Pellizza, Morbelli e Balla tra pittura e fotografia
Pittura e tecnica fotografica furono punti d’incontro fra tre noti artisti che operarono in Piemonte e non solo, a cavallo tra Otto e Novecento: Balla, Pellizza e Morbelli
di Cristiano Bussola
L’incontro con Pellizza all’Accademia Albertina sul finire del XIX secolo, avvenuto su presentazione del fotografo Oreste Bertieri, fu determinante per Giacomo Balla. In quel periodo il pittore di Volpedo soggiornava a Torino, dove era partecipe del clima di socialismo unitario caldeggiato in città da Giovanni Cena ed Edmondo De Amicis. Il successivo incontro a Roma, dove Sibilla Aleramo e lo stesso Cena stavano organizzando scuole per i contadini analfabeti dell’Agro Pontino, resero ancora più intensa l’ amicizia tra i due artisti, accomunati dall’ afflato umanitario verso emarginati, poveri e umili lavoratori, soggetti dei loro quadri. Balla ne ”Il polittico dei viventi” (giornata dell’operaio, il mendicante, la pazza, il contadino) dipinti poco dopo il “Quarto Stato” di Pellizza del 1901, “Venduta”, ”Bambina malata” e “Per ottanta centesimi” di Morbelli propone temi affini per tecnica e contenuti anche se il pittore monferrino, pur partecipe emotivamente, è più realistico, meno polemico e utopistico.

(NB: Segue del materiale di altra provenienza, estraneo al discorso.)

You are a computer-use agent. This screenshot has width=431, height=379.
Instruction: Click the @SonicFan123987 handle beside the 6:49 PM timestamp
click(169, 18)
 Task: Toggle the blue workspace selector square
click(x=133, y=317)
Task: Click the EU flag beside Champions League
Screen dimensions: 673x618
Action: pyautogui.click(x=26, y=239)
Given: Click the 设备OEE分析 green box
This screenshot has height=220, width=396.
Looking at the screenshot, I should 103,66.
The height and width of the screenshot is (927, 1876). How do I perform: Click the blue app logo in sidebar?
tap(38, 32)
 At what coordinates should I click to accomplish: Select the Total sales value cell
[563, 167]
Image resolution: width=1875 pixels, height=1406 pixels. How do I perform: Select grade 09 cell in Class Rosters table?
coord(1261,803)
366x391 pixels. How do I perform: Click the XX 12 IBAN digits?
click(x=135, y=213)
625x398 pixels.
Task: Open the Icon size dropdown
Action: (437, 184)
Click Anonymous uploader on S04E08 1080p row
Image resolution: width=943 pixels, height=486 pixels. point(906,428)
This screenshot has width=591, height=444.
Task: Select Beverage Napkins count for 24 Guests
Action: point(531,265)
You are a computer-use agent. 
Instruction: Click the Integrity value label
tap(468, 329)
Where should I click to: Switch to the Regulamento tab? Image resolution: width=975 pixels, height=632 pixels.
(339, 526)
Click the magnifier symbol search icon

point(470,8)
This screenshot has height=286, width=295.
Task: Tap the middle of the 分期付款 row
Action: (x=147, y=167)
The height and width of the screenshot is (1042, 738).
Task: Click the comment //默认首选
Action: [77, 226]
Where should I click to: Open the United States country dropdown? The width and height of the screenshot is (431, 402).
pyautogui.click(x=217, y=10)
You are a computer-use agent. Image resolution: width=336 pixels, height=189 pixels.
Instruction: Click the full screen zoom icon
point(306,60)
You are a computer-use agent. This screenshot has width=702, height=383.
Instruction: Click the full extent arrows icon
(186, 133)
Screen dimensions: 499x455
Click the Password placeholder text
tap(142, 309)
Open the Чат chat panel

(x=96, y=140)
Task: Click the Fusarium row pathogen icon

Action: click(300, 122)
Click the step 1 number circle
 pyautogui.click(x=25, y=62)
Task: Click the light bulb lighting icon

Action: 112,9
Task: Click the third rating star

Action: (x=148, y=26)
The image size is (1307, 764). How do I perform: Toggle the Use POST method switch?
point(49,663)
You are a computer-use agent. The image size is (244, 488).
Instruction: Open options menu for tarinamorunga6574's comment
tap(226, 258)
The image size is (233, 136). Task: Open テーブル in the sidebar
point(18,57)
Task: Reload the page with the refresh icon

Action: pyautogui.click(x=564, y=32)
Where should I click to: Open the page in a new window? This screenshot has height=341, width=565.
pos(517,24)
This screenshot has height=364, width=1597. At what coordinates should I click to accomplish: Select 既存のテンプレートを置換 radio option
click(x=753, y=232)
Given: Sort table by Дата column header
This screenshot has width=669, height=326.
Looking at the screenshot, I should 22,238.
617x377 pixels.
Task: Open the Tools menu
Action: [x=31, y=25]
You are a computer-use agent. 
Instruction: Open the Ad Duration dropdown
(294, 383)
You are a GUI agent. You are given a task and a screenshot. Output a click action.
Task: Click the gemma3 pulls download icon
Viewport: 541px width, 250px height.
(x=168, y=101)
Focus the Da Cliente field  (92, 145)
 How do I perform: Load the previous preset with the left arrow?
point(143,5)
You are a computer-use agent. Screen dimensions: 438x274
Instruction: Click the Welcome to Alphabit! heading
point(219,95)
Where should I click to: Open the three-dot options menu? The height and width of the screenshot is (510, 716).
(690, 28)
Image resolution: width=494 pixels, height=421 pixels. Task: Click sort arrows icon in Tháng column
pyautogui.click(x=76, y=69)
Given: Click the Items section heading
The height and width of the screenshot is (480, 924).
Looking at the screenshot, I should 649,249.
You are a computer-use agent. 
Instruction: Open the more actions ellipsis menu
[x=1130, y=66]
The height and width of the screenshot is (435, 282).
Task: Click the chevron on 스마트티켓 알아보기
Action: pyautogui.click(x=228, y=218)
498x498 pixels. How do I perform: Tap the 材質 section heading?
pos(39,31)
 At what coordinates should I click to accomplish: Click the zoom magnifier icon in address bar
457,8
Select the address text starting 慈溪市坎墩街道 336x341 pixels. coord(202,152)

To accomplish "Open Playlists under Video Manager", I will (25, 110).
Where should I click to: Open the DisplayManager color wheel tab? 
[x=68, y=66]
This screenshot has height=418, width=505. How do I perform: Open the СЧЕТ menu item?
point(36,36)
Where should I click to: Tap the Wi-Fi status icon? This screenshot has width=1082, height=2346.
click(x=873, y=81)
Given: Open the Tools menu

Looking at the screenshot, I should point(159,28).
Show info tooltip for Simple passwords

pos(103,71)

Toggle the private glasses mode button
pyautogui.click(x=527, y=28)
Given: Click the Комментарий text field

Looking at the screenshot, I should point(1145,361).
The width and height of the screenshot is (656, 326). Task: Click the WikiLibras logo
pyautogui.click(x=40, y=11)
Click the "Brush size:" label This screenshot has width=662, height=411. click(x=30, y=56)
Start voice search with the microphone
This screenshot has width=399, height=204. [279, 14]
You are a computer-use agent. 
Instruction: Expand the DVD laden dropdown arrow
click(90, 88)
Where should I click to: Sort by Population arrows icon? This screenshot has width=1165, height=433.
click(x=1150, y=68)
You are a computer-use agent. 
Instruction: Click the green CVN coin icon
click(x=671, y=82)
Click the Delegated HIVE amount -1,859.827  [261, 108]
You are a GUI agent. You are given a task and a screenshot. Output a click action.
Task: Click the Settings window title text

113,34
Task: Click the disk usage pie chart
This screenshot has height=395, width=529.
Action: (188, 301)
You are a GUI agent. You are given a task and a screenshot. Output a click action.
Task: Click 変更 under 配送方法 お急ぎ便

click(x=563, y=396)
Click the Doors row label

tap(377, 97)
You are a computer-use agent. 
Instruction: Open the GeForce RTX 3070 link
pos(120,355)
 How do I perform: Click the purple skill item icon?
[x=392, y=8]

Ma c’è un altro motivo di unione d’intenti: l’amore per la fotografia. Balla era fotografo come il padre, Pellizza dava spesso tagli in diagonale alle opere, Morbelli riteneva questo mezzo indispensabile supporto da tenere sotto gli occhi per completare il dipinto in sostituzione dell’ausilio degli schizzi en plein air. I rapporti tra il Divisionismo e gli anni iniziali dei Futuristi sono lampanti se confrontiamo” Il sole” di Pellizza e “Lampada ad arco” di Balla: stessi i colori divisi per dare una luminosità colta con mescolanza ottica secondo la tecnica del neo impressionismo, diverso lo spirito contenutistico e simbolico. Nell’uno la luce è solare, pensata attraverso il lirismo panteistico della natura e, come asseriva Primo Levi, ”metafora del sole dell’avvenire di giustizia sociale” mentre nell’altro, ormai firmatario del Manifesto dei pittori futuristi del 1910, è esaltazione delle invenzioni moderne che, all’insegna della dinamicità, come auspicava Marinetti, “uccidono il chiaro di luna” inteso come passatismo.
Il ricordo dei primi anni divisionisti ritornerà tuttavia ancora in Balla, dopo l’euforia modernista, quando l’artista si dedicherà di nuovo al figurativo che aveva accantonato per trent’anni.